* **Work task**
Return each entry exactly, so that nothing in the data differs from the original.

* **Input material**
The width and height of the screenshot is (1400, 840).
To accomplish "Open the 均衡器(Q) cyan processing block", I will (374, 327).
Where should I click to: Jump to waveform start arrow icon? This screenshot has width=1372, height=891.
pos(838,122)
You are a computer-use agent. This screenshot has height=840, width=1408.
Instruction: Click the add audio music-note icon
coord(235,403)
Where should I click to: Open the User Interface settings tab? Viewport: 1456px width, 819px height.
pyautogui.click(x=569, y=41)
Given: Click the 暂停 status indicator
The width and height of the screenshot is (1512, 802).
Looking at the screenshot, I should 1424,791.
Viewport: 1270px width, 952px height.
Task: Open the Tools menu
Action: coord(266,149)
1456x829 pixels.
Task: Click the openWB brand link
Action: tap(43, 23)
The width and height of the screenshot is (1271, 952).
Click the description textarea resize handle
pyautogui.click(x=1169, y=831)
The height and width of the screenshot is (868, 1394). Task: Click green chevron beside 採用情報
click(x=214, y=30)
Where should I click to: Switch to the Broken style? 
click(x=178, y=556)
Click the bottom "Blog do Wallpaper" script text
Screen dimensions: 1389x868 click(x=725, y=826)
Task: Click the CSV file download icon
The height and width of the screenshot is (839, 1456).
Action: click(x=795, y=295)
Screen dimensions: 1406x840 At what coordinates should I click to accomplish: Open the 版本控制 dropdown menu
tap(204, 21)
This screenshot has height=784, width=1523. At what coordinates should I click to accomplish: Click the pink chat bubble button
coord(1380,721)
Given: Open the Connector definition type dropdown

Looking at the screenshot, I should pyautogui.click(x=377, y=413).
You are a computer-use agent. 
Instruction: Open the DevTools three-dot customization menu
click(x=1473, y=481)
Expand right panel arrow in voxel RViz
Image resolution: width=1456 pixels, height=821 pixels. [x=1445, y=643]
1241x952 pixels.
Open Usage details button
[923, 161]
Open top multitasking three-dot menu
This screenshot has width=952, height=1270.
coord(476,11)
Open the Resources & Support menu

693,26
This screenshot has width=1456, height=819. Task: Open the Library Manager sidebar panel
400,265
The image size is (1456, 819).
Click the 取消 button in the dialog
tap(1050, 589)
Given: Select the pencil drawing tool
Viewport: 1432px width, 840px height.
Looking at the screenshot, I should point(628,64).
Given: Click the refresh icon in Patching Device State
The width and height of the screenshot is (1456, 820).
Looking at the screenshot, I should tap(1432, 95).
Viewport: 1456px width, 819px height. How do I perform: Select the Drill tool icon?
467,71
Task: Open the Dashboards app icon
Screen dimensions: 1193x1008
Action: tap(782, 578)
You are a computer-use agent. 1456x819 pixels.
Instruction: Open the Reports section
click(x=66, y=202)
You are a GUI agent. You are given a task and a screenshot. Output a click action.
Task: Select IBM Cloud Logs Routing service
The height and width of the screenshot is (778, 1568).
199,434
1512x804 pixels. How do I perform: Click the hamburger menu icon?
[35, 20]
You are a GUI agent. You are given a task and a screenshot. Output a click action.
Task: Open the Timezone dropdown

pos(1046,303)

* **Exercise result**
The width and height of the screenshot is (1400, 840).
To accomplish "Open the 均衡器(Q) cyan processing block", I will (374, 327).
Where should I click to: Jump to waveform start arrow icon? This screenshot has width=1372, height=891.
pos(838,122)
You are a computer-use agent. This screenshot has height=840, width=1408.
Instruction: Click the add audio music-note icon
coord(235,403)
Where should I click to: Open the User Interface settings tab? Viewport: 1456px width, 819px height.
pyautogui.click(x=569, y=41)
Given: Click the 暂停 status indicator
The width and height of the screenshot is (1512, 802).
Looking at the screenshot, I should 1424,791.
Viewport: 1270px width, 952px height.
Task: Open the Tools menu
Action: coord(266,149)
1456x829 pixels.
Task: Click the openWB brand link
Action: tap(43, 23)
The width and height of the screenshot is (1271, 952).
Click the description textarea resize handle
pyautogui.click(x=1169, y=831)
The height and width of the screenshot is (868, 1394). Task: Click green chevron beside 採用情報
click(x=214, y=30)
Where should I click to: Switch to the Broken style? 
click(x=178, y=556)
Click the bottom "Blog do Wallpaper" script text
Screen dimensions: 1389x868 click(x=725, y=826)
Task: Click the CSV file download icon
The height and width of the screenshot is (839, 1456).
Action: click(x=795, y=295)
Screen dimensions: 1406x840 At what coordinates should I click to accomplish: Open the 版本控制 dropdown menu
tap(204, 21)
This screenshot has height=784, width=1523. At what coordinates should I click to accomplish: Click the pink chat bubble button
coord(1380,721)
Given: Open the Connector definition type dropdown

Looking at the screenshot, I should pyautogui.click(x=377, y=413).
You are a computer-use agent. 
Instruction: Open the DevTools three-dot customization menu
click(x=1473, y=481)
Expand right panel arrow in voxel RViz
Image resolution: width=1456 pixels, height=821 pixels. [x=1445, y=643]
1241x952 pixels.
Open Usage details button
[923, 161]
Open top multitasking three-dot menu
This screenshot has width=952, height=1270.
coord(476,11)
Open the Resources & Support menu

693,26
This screenshot has width=1456, height=819. Task: Open the Library Manager sidebar panel
400,265
The image size is (1456, 819).
Click the 取消 button in the dialog
tap(1050, 589)
Given: Select the pencil drawing tool
Viewport: 1432px width, 840px height.
Looking at the screenshot, I should point(628,64).
Given: Click the refresh icon in Patching Device State
The width and height of the screenshot is (1456, 820).
Looking at the screenshot, I should tap(1432, 95).
Viewport: 1456px width, 819px height. How do I perform: Select the Drill tool icon?
467,71
Task: Open the Dashboards app icon
Screen dimensions: 1193x1008
Action: tap(782, 578)
You are a computer-use agent. 1456x819 pixels.
Instruction: Open the Reports section
click(x=66, y=202)
You are a GUI agent. You are given a task and a screenshot. Output a click action.
Task: Select IBM Cloud Logs Routing service
The height and width of the screenshot is (778, 1568).
199,434
1512x804 pixels. How do I perform: Click the hamburger menu icon?
[35, 20]
You are a GUI agent. You are given a task and a screenshot. Output a click action.
Task: Open the Timezone dropdown

pos(1046,303)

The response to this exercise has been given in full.